Tüketim Çılgınlığına Karşı
M83- "Junk"
7/10
M83,
başta Daft Punk olmak üzere modern elektronik müziğe birçok önemli isim
kazandıran Fransa’dan 15 yıl önce çıkmış bir proje. Anthony Gonzalez
öncülüğündeki grup, çıkardığı 6 albümle kendine özgü “fantastik” bir tarz
yarattı. İlk eserlerinde daha çok shoegaze ve ambient etkileri görünen grup,
patlama yaptıkları albümleri “Saturdays = Youth” ile dream-pop ağırlıklı
karışık tarzlarında art arda hit parçalar çıkardı. Bununla beraber esasen
dünyaca üne kavuşması, 2011’de çıkan ve Grammy’e aday olan başyapıtları “Hurry
Up, We're Dreaming” ile oldu. Albümün çıkış parçası “Midnight City”, özgünlüğü
ile kopya işlerle düğümlenmiş popüler müzik piyasasında uluslararası bir hite
dönüştü. Neredeyse soundtrack olarak kullanılmadığı film/reklam da kalmadı.

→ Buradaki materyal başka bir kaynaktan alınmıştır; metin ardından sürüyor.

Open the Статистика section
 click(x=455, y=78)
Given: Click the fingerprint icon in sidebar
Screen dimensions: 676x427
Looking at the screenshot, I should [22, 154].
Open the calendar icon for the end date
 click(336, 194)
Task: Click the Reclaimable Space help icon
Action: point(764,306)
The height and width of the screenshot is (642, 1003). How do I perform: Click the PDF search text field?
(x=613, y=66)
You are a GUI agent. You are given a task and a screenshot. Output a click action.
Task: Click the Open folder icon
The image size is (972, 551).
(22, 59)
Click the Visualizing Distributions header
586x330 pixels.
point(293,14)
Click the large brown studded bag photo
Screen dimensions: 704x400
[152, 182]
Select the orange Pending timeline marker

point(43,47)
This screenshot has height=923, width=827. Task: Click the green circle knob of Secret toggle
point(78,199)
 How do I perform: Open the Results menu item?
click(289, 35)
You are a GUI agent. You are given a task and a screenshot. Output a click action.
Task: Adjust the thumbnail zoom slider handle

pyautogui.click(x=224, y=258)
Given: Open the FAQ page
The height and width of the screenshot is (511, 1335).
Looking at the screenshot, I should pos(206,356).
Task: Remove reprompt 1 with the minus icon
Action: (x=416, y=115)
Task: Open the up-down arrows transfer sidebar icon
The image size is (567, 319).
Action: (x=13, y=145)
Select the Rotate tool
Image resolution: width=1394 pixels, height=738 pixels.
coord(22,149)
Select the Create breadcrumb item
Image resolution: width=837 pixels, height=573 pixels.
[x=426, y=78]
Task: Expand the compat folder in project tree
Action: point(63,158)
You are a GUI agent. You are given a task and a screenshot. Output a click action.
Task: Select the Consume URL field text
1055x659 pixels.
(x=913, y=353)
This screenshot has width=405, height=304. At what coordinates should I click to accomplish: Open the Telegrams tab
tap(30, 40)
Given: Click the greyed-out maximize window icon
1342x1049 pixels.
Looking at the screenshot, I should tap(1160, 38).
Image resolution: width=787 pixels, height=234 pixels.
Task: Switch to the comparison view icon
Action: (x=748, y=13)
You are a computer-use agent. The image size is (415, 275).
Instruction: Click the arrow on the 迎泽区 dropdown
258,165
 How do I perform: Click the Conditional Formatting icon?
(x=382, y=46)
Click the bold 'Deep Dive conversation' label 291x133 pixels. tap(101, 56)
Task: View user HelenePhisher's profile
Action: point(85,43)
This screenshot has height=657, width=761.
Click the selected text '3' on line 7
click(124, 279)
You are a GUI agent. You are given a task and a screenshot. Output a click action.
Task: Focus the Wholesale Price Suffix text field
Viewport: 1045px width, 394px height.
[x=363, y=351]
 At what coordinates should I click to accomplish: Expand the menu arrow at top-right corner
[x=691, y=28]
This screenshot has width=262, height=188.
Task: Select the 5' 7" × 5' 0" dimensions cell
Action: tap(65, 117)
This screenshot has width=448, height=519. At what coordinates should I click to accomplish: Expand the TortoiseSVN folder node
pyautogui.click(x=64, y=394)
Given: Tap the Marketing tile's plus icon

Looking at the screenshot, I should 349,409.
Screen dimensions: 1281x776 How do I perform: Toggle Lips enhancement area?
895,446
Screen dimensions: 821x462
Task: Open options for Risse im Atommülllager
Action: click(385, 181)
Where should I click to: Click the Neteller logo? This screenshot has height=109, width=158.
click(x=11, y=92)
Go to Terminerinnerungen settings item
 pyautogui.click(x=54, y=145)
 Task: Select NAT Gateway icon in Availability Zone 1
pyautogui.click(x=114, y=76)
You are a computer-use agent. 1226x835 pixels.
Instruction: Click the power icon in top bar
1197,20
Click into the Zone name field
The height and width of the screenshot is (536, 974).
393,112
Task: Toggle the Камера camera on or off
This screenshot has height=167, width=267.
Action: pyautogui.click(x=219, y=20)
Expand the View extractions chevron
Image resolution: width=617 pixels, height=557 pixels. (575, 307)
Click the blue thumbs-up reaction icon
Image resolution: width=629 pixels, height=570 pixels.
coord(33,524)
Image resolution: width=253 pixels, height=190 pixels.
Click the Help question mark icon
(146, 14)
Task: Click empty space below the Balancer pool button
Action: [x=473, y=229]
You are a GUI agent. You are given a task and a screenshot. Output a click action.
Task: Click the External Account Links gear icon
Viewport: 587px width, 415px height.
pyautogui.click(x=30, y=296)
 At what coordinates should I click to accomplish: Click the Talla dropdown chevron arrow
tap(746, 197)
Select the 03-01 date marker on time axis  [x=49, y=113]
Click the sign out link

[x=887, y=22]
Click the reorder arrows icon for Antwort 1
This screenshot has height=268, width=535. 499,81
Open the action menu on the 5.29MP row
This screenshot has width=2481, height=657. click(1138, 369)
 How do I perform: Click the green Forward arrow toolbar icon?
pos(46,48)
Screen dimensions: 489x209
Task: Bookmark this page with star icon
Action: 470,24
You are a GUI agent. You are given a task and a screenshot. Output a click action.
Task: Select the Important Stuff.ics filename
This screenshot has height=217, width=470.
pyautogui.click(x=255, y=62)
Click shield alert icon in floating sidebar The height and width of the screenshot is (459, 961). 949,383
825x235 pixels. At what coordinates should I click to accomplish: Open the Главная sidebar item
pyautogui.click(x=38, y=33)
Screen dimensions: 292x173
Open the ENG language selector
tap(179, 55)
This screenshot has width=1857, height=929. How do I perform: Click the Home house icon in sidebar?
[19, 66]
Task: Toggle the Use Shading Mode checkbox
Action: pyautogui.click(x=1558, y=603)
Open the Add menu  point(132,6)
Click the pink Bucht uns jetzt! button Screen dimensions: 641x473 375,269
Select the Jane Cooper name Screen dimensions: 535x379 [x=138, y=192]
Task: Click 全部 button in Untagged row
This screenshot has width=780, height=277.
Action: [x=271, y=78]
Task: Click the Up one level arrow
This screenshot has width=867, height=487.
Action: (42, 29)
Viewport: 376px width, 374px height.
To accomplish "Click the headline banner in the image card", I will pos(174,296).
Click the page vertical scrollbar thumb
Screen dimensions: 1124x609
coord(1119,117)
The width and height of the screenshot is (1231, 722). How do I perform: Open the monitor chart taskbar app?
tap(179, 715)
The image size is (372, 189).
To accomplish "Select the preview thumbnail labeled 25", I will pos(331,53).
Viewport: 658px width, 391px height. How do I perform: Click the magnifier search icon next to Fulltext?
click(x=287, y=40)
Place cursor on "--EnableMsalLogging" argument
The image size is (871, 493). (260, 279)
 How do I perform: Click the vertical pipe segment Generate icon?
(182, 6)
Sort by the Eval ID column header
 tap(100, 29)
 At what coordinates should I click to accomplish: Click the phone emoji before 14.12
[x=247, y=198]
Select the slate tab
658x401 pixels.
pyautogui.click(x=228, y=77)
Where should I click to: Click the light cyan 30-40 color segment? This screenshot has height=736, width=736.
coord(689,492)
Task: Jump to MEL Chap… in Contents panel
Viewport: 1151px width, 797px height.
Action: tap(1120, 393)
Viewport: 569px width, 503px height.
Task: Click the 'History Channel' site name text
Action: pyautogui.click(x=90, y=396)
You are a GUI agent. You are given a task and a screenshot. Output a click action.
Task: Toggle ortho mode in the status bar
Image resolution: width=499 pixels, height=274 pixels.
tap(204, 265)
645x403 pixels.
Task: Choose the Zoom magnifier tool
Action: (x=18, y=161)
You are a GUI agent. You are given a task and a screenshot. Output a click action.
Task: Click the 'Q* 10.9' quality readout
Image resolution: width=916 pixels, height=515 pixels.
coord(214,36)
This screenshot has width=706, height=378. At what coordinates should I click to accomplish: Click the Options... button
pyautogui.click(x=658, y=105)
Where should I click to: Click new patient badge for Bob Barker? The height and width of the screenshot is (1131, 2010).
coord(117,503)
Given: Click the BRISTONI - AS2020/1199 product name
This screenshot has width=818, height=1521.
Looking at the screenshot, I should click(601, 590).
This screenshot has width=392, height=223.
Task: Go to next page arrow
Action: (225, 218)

Aynı zamanda ardından gelen parçalar “Reunion” ve özellikle bu fantastik tarzın
en duygusal işi “Wait” ile de bu başarısını sürdürdü. 2 yıl sonra da M83, büyük
bütçeli Tom Cruise filmi “Oblivion”ın müziklerini yaptı ve Susanne Sundfør ile yapılan “Oblivion”parçası grubun en büyük hitleri arasına girdi.
2016
Nisan’ında ise grup, buram buram 80’ler kokan yedinci stüdyo albümü “Junk” ile sahalara
döndü. Tür olarak yine kendini evrimleştiren grup, bu sefer bolca synth-pop
ağırlıklı işler sunmuş. Daha çok da eski Amerikan dizilerini anımsatan müzikal
altyapılarla karşımıza çıkıyor. Aslında gerçekten de Gonzalez, son albüm
röportajlarında belirttiği üzere o dönemlerin TV dizilerinin müziklerini daha
coşkulu ve içten bulduğunu belirtiyor. Bu nedenle de o dönemlere ithafen albümü
böyle “retro” bir kalıpta dinleyicilerle buluşturuyor. Hatta albüm tanıtımı
için konuk olduğu Jimmy Kimmel’da döneminin kült dizilerinden “Teen Wolf”un
başrolüne bürünüyor.
Genel
olarak bakıldığında bu albüm ile M83, “birkaç parçasını çalma listenize
atmalık” bir albüm olarak değil de birbirlerine bağlı ve bütün olarak da
dinlenebilen bir eser ortaya çıkabilmiş. Spotify, Deezer, Apple Music vb.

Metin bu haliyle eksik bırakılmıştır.